Instructions to follow: Each of the records below must be reproduced exactly.

Data under study:
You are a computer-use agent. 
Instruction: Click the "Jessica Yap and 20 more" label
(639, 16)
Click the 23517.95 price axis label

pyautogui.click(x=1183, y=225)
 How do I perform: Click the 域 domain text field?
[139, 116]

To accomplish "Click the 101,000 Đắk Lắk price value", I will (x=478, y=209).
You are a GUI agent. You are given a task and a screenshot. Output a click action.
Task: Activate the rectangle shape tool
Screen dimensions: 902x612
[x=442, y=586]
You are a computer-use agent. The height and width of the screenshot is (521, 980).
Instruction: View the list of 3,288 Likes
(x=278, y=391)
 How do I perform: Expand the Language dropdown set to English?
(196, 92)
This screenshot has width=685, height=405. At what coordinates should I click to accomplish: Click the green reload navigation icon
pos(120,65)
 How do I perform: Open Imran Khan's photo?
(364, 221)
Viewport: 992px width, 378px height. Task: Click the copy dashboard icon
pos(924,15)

Output for this exercise:
You are a computer-use agent. 
Instruction: Click the "Jessica Yap and 20 more" label
(639, 16)
Click the 23517.95 price axis label

pyautogui.click(x=1183, y=225)
 How do I perform: Click the 域 domain text field?
[139, 116]

To accomplish "Click the 101,000 Đắk Lắk price value", I will (x=478, y=209).
You are a GUI agent. You are given a task and a screenshot. Output a click action.
Task: Activate the rectangle shape tool
Screen dimensions: 902x612
[x=442, y=586]
You are a computer-use agent. The height and width of the screenshot is (521, 980).
Instruction: View the list of 3,288 Likes
(x=278, y=391)
 How do I perform: Expand the Language dropdown set to English?
(196, 92)
This screenshot has width=685, height=405. At what coordinates should I click to accomplish: Click the green reload navigation icon
pos(120,65)
 How do I perform: Open Imran Khan's photo?
(364, 221)
Viewport: 992px width, 378px height. Task: Click the copy dashboard icon
pos(924,15)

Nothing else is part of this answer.